The TEMPO 3:4 trial illustrated that tolvaptan had a beneficial effect on reducing the rate of TKV growth (−2.7 percentage points per year) in patients aged 18–50 years with ADPKD.13 This information was pertinent toward the approval of tolvaptan in the United States in April 2018, and nephrologists sought to prescribe this medication to AYAs aged 18–24 years. However, owing to the lack of interim analyses to assess use of tolvaptan specifically in AYAs, healthcare providers are currently searching for reliable, evidence-based practice for prescribing tolvaptan to young adults. Therefore, we report a post hoc analysis of the TEMPO 3:4 clinical trial investigating the role of tolvaptan in the management of ADPKD for patients aged 18–24 years.
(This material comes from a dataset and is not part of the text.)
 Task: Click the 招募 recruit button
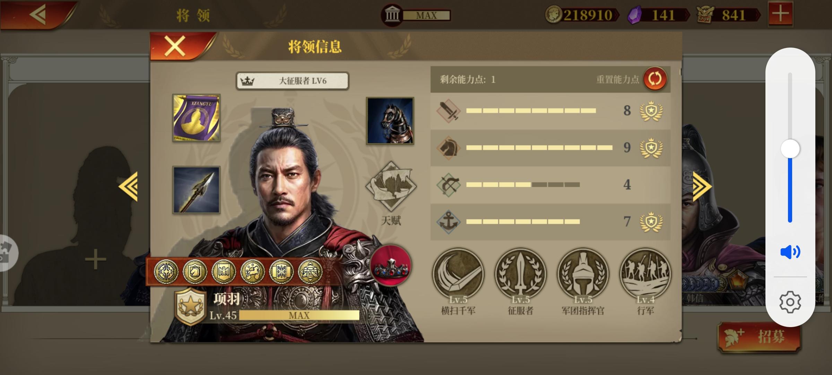coord(759,336)
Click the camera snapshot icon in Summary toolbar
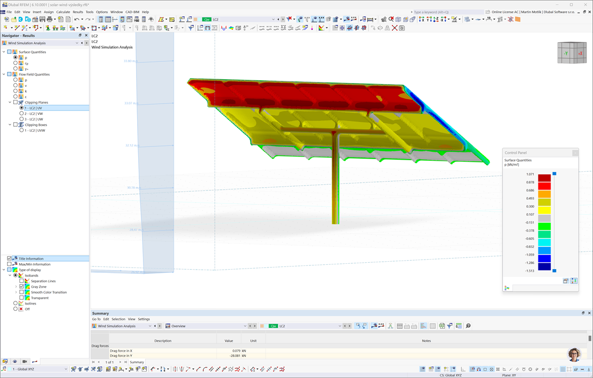The width and height of the screenshot is (593, 378). [x=375, y=326]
The results of the analysis of our primary endpoint demonstrated that tolvaptan, compared to placebo, was similarly efficient in reducing TKV change in both the AYA and adult groups. Tolvaptan had a significant treatment effect of tolvaptan in each stratum; 41.2% vs. 49.4% in AYAs and adult patients, respectively (P < 0.05). Both groups showed the most significant decrease in TKV during the first year, compared to years 2 and 3. In addition, none of the patients in the AYA stratum met the criteria for Hy’s law of hepatotoxicity. In the adult groups, more patients under tolvaptan treatment, in comparison to placebo, had ALT and AST levels greater than three times the ULN range. Discontinuation of treatment spontaneously resolved the elevated liver enzyme levels to baseline. A study by Watkins et al. had different criteria for Hy’s law (ALT > 3× ULN and BT > 2× ULN) and reported 3 tolvaptan-treated patients in the TEMPO 3:4 trial who met the criteria. However, even with these criteria, none of the patients in the AYA stratum satisfied Hy’s law.27 Furthermore, tolvaptan decreased the Uosm by approximately 300–400 mOsm/kg over 36 months. This is similar to the study by Devuyst et al., where a reduction by 200–300 mOsm/kg with tolvaptan treatment over 36 months was reported. The authors also suggested that the response was dependent on the baseline eGFR levels, Uosm, and TKV.28

This post hoc analysis has several limitations. First, the tolvaptan-treated AYA subgroup contained a relatively smaller subject size (n = 51) in comparison to the adult group, and as a result, it cannot be firmly inferred that tolvaptan has beneficial effect in this subgroup. This analysis also did not include the effect of tolvaptan on eGFR decline for the AYA subgroup. This information would have been greatly beneficial in elucidating whether tolvaptan was able to recover renal function in this age range. However, there is currently a phase 2b clinical trial underway to assess the safety of treatment with tolvaptan in children and adolescents (aged 12–17 years), and those results will not directly reflect on tolvaptan’s effect in the AYA stratum.29

In summary, this post hoc analysis of the TEMPO 3:4 trials suggest that tolvaptan was able to slow the increase in TKV in AYAs with high risk of rapidly progressive ADPKD. In addition, there was no risk of potential liver injury in the AYA group treated with tolvaptan, as none of the patients displayed abnormal liver enzyme levels or met Hy’s law of hepatotoxicity. Therefore, with appropriate patient selection and management, tolvaptan can provide effective and acceptably safe treatment in AYAs with ADPKD. Future studies with larger patient population are needed to further illustrate the efficacy and safety of tolvaptan in patients aged 18–24 years.